Construir Notícias – Você dedica o livro aos pais de Paulo e ao próprio Paulo. Por que você dedicou o livro especialmente aos pais dele?
Nita Freire – Os pais de Paulo ensinaram a ele a coisa mais importante da vida: a ética. E a vivência deles se baseava numa compreensão de ética diferente: a ética para a vida mesmo. A partir dos pais dele é que Paulo acreditava na possibilidade de construir um país realmente democrático, com oportunidades iguais para todos. A família dele e a minha (a dela porque, quando o pai de Paulo morreu, a mãe de Paulo não podia pagar seus estudos, então os pais de Nita deram a possibilidade de Paulo estudar no colégio que era deles) tiveram papel fundamental na formação do caráter de Paulo.
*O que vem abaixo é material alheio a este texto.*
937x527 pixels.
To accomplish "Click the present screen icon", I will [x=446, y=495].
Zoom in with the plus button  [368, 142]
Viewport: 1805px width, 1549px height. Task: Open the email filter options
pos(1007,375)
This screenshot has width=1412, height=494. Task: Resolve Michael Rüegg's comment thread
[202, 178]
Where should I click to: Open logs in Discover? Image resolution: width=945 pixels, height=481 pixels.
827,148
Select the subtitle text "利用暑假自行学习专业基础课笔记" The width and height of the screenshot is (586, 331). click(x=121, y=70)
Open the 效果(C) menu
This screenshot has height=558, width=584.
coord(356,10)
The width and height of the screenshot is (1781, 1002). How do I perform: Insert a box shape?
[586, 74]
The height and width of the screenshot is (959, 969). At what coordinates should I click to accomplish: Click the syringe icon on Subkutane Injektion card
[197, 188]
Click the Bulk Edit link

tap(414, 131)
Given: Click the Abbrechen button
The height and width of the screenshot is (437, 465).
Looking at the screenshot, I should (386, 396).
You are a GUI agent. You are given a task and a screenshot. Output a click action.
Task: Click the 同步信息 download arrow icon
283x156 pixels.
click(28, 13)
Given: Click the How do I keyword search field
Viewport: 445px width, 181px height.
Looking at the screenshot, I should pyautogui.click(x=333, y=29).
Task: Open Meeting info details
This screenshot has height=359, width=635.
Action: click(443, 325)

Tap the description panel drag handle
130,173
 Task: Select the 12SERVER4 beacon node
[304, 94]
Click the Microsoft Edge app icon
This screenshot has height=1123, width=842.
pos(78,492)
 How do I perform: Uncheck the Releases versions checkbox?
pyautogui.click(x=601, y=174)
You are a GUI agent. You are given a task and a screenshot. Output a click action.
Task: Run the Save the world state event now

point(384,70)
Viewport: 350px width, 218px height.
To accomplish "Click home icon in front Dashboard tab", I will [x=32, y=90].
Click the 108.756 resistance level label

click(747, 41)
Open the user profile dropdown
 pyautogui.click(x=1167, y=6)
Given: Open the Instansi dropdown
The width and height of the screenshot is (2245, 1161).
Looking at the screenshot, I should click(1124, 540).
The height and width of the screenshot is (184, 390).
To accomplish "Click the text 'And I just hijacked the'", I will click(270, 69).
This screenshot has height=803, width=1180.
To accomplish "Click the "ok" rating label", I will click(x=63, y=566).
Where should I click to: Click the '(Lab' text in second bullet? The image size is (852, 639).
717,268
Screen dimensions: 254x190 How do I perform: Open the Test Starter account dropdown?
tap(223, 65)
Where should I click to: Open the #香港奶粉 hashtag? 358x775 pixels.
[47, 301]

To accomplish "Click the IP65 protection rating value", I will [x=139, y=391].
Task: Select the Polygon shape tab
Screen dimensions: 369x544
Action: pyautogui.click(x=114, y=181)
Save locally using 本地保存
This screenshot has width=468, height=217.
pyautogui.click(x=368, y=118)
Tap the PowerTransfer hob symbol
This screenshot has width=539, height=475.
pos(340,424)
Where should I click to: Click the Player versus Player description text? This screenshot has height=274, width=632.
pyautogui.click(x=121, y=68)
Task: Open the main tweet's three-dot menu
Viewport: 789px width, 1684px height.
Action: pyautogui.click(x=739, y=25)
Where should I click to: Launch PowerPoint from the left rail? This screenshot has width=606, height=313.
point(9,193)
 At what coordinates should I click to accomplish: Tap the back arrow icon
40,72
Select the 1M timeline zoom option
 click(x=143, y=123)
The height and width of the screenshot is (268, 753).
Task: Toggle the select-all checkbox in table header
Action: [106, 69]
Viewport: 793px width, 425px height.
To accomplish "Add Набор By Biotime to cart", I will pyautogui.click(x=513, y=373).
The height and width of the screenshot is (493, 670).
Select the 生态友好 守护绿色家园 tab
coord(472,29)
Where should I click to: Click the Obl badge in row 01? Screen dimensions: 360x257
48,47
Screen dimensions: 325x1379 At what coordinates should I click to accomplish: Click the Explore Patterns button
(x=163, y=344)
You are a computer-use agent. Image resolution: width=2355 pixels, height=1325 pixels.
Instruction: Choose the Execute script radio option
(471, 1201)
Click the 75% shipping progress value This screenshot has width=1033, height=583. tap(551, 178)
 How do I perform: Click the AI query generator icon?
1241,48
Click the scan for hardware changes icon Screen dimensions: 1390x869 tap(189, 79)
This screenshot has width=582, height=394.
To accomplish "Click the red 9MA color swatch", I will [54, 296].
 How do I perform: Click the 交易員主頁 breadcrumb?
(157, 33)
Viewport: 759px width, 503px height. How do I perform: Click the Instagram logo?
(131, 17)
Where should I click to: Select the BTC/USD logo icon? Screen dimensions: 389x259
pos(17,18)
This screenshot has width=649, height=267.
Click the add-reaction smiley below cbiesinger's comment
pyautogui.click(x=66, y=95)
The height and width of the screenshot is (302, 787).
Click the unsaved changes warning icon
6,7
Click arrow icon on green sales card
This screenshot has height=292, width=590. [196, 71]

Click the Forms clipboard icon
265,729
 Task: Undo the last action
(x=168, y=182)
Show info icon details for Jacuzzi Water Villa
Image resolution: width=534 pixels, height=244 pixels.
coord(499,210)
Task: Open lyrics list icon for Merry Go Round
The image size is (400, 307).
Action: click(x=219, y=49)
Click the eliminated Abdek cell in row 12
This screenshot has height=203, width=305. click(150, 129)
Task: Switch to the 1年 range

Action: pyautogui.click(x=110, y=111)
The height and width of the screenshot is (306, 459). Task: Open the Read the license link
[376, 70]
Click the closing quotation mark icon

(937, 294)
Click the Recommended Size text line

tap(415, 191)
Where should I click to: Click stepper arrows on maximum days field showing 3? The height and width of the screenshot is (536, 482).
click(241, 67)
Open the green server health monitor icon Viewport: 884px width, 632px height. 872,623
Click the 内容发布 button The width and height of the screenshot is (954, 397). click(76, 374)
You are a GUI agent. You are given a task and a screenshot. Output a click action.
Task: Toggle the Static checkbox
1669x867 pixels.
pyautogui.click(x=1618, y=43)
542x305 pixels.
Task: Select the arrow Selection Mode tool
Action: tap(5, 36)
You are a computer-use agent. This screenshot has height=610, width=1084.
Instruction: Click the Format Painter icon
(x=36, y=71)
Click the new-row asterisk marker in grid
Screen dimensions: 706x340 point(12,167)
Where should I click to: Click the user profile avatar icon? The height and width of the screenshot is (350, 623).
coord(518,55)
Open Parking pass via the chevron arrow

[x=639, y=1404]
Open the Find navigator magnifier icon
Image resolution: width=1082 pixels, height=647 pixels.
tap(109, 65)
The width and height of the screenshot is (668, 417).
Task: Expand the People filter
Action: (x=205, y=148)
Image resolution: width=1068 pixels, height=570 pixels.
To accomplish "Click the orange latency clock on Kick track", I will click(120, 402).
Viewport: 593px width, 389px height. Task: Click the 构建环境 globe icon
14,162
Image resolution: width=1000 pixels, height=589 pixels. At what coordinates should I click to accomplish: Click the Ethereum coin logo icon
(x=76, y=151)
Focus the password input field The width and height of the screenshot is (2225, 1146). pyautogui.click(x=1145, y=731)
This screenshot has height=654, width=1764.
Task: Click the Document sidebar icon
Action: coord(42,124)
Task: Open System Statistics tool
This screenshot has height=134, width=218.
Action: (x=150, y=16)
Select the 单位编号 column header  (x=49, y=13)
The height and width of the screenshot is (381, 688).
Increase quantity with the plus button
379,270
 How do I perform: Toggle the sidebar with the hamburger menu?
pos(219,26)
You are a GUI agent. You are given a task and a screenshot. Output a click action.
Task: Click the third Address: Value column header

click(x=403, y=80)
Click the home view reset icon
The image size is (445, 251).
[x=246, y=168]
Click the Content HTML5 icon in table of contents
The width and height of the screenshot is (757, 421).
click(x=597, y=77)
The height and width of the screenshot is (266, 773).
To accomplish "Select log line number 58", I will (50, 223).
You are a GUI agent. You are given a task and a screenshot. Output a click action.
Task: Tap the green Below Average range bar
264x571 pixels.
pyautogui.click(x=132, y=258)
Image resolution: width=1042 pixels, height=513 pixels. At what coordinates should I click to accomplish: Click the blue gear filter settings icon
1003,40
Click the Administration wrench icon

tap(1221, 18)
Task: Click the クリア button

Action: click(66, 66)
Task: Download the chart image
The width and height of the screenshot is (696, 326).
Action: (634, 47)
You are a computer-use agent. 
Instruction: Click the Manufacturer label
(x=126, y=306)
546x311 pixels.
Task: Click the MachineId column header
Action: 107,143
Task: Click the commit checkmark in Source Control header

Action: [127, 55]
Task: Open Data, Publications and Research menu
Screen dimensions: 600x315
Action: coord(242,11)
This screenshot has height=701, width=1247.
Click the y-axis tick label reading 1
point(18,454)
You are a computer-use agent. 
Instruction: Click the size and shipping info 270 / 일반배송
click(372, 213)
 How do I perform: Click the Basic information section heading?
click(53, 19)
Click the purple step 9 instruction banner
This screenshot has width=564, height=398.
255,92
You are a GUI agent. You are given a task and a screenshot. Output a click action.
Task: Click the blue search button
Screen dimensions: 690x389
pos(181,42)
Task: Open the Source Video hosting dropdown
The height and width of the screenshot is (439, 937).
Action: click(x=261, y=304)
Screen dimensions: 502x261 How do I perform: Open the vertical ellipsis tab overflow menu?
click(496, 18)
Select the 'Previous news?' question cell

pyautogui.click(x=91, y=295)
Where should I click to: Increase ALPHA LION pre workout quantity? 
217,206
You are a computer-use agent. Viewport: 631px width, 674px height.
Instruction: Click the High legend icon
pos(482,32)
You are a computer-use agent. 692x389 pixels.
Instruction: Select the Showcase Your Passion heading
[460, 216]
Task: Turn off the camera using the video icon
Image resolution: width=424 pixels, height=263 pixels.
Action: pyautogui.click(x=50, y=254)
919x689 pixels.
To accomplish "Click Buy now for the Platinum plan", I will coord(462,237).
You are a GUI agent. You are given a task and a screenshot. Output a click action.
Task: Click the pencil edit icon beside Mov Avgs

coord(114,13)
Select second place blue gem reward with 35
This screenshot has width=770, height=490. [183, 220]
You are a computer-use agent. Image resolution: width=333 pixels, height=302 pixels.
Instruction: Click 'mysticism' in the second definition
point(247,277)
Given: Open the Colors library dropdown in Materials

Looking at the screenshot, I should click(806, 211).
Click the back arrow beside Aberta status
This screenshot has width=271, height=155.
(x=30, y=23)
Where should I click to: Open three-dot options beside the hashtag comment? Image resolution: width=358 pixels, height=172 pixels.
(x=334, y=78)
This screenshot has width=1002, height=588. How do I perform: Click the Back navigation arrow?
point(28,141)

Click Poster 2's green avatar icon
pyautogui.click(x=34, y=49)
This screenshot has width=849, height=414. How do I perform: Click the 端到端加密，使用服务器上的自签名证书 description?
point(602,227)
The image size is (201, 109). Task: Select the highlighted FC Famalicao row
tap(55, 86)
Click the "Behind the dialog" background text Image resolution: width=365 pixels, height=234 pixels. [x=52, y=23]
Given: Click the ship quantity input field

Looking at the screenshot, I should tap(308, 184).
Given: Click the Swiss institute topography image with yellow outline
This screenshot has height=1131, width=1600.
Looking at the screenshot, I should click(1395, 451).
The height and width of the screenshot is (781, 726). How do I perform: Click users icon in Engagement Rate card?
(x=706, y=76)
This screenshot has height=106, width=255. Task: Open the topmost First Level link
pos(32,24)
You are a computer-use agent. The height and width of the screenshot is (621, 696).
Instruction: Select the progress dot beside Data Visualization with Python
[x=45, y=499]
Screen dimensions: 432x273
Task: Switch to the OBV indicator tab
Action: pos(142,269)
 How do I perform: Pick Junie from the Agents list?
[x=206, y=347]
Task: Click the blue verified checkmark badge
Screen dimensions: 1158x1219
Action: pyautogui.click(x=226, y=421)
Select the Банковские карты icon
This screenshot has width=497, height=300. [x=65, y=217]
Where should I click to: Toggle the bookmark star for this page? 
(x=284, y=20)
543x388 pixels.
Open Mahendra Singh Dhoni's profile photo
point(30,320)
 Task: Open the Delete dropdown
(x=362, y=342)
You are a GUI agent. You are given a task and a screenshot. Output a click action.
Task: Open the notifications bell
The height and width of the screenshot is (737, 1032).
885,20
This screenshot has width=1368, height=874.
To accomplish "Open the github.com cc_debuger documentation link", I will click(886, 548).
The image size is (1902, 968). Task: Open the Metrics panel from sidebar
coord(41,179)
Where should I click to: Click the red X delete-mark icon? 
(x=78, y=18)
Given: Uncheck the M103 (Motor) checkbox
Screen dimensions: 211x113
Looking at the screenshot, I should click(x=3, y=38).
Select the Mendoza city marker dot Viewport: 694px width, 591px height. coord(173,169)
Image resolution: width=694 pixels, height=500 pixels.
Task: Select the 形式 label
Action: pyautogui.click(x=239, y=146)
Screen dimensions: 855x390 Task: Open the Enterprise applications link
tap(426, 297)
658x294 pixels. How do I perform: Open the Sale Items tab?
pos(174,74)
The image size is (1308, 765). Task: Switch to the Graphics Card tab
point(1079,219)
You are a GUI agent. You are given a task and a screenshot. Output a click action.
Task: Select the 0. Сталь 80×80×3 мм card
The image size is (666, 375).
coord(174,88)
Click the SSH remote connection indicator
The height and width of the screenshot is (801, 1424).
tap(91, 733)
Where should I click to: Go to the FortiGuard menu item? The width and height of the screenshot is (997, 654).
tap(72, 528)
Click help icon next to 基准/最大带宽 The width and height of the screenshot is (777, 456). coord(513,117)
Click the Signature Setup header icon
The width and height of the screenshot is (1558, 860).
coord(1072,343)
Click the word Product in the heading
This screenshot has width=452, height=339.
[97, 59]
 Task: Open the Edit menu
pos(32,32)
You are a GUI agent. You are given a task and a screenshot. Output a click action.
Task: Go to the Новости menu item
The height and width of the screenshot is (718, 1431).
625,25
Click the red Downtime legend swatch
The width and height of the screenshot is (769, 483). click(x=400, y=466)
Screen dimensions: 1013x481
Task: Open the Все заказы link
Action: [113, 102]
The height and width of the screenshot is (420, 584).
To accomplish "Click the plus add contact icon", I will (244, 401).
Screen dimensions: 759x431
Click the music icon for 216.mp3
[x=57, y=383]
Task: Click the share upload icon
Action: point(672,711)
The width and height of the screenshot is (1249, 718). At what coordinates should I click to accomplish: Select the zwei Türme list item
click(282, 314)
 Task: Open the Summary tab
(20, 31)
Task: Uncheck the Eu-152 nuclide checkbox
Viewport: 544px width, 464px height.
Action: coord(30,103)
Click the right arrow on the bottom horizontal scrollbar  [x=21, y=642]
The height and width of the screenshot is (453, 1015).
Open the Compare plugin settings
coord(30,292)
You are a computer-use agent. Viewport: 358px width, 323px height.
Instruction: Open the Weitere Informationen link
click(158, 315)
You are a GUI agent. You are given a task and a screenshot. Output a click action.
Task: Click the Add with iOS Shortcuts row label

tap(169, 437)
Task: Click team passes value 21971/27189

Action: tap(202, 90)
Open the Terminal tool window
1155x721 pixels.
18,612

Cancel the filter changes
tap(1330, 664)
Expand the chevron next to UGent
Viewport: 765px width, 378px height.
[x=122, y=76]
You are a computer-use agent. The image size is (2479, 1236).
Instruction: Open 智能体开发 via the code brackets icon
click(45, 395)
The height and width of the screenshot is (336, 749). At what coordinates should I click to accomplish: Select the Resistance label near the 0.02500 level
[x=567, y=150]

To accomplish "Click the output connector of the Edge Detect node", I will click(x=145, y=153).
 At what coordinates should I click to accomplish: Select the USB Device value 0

Os meus pais deram a ele, sobretudo, a possibilidade de estudar. Já a mãe dele era uma pessoa singular. Hoje em dia, é muito comum os pais registrarem tudo no álbum de bebê, mas na década de 30, período do nascimento de Paulo, isso não era uma prática muito comum e, mesmo não sendo comum, a mãe dele registrava tudo em um livro. Nesse livro, podemos perceber a importância que os pais dele tiveram: não cortaram traços da personalidade de Paulo, especialmente a teimosia. Na época, era muito normal os pais cortarem esse tipo de atitude das crianças, só que os pais de Paulo tiveram a sensibilidade de respeitar a individualidade dele. E isso contribuiu significativamente para ele ser o homem que foi.
Construir Notícias – O que Paulo Freire diria diante do seu livro?
Nita Freire – Ah! Leiam, leiam, minha mulher escreve bem (risos).
Quando, nos primeiros dias de abril de 1997, Paulo foi entrevistado por Edney Silvestre, em Nova York, poucos dias antes de sua morte, ele nos presenteou com uma surpreendente resposta “molhada” de sua humildade e amorosidade, com a qual, certamente, não por coincidência, o autor quis encerrar essa entrevista e o próprio livro que publicou posteriormente:
— Professor, como o senhor quer ser conhecido?
Ele respondeu sem titubear:
— Essa é ótima. Essa é ótima. Essa é uma pergunta muito gostosa. Eu até vou aprender a fazer esta pergunta a outras pessoas. Sabe que eu nunca tinha pensado nisso? Mas agora que você me desafia, talvez a minha resposta seja um pouco humilde. Eu gostaria de ser lembrado como um sujeito que amou profundamente o mundo e as pessoas, os bichos, as árvores, as águas, a vida.